HOW TO COMPLETE THIS TASK: Could you repeat every record below exactly, leaving out the pictures?

****************************************

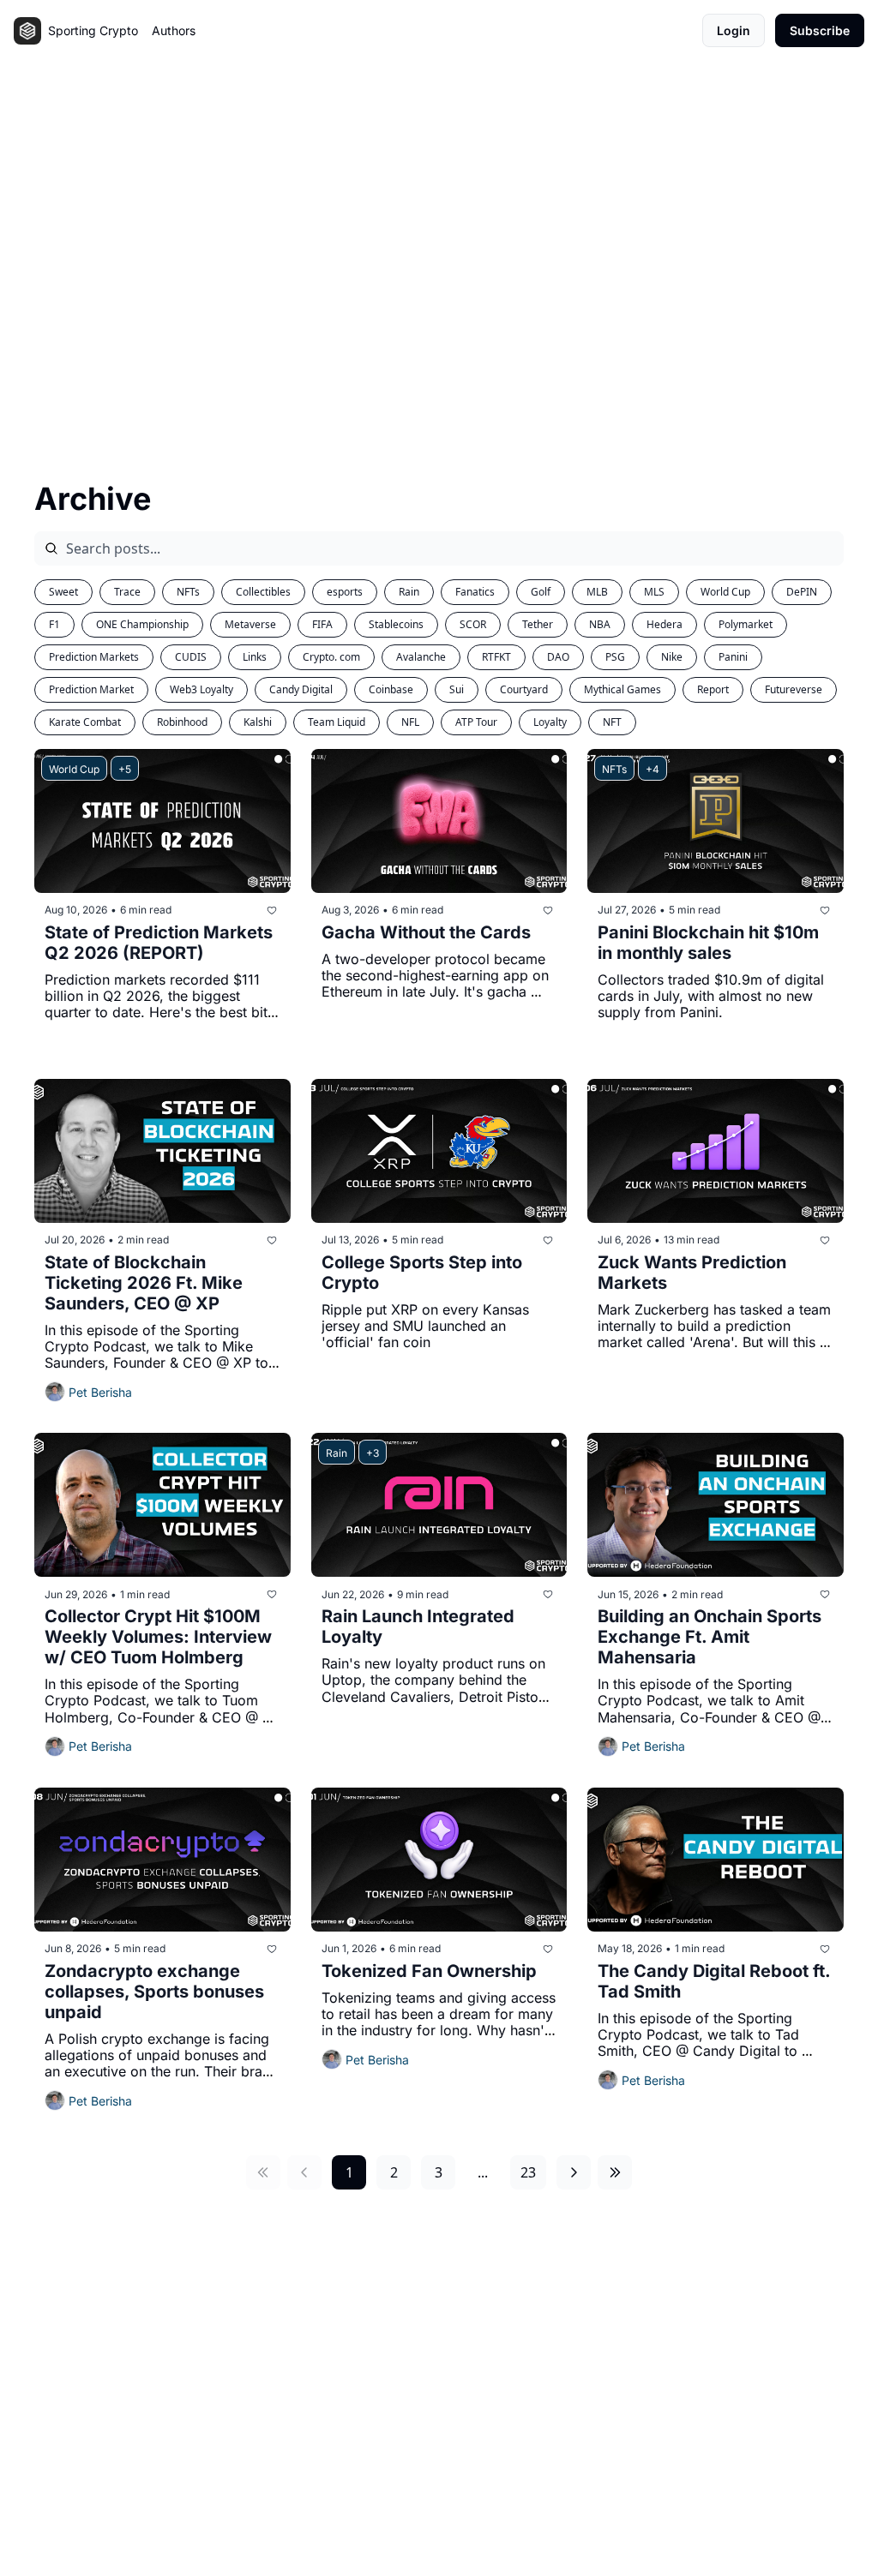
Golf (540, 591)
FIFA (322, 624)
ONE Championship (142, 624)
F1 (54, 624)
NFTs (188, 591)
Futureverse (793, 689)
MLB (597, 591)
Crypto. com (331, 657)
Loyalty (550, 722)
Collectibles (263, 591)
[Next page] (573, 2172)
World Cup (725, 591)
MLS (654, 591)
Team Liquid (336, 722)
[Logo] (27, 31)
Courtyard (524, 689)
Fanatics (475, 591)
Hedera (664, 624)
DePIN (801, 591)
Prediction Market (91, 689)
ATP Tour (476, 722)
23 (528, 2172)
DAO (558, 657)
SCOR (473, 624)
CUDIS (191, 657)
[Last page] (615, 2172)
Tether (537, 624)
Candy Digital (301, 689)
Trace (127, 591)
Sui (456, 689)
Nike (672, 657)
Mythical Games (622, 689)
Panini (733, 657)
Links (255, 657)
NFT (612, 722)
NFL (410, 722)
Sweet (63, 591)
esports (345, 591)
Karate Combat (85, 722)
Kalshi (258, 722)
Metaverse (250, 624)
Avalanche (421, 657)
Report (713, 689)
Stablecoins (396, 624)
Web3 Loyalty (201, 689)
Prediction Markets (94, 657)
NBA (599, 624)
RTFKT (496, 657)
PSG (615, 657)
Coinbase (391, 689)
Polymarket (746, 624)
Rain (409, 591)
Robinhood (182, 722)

****************************************

ANSWER SECTION:
Golf (540, 591)
FIFA (322, 624)
ONE Championship (142, 624)
F1 (54, 624)
NFTs (188, 591)
Futureverse (793, 689)
MLB (597, 591)
Crypto. com (331, 657)
Loyalty (550, 722)
Collectibles (263, 591)
[Next page] (573, 2172)
World Cup (725, 591)
MLS (654, 591)
Team Liquid (336, 722)
[Logo] (27, 31)
Courtyard (524, 689)
Fanatics (475, 591)
Hedera (664, 624)
DePIN (801, 591)
Prediction Market (91, 689)
ATP Tour (476, 722)
23 (528, 2172)
DAO (558, 657)
SCOR (473, 624)
CUDIS (191, 657)
[Last page] (615, 2172)
Tether (537, 624)
Candy Digital (301, 689)
Trace (127, 591)
Sui (456, 689)
Nike (672, 657)
Mythical Games (622, 689)
Panini (733, 657)
Links (255, 657)
NFT (612, 722)
NFL (410, 722)
Sweet (63, 591)
esports (345, 591)
Karate Combat (85, 722)
Kalshi (258, 722)
Metaverse (250, 624)
Avalanche (421, 657)
Report (713, 689)
Stablecoins (396, 624)
Web3 Loyalty (201, 689)
Prediction Markets (94, 657)
NBA (599, 624)
RTFKT (496, 657)
PSG (615, 657)
Coinbase (391, 689)
Polymarket (746, 624)
Rain (409, 591)
Robinhood (182, 722)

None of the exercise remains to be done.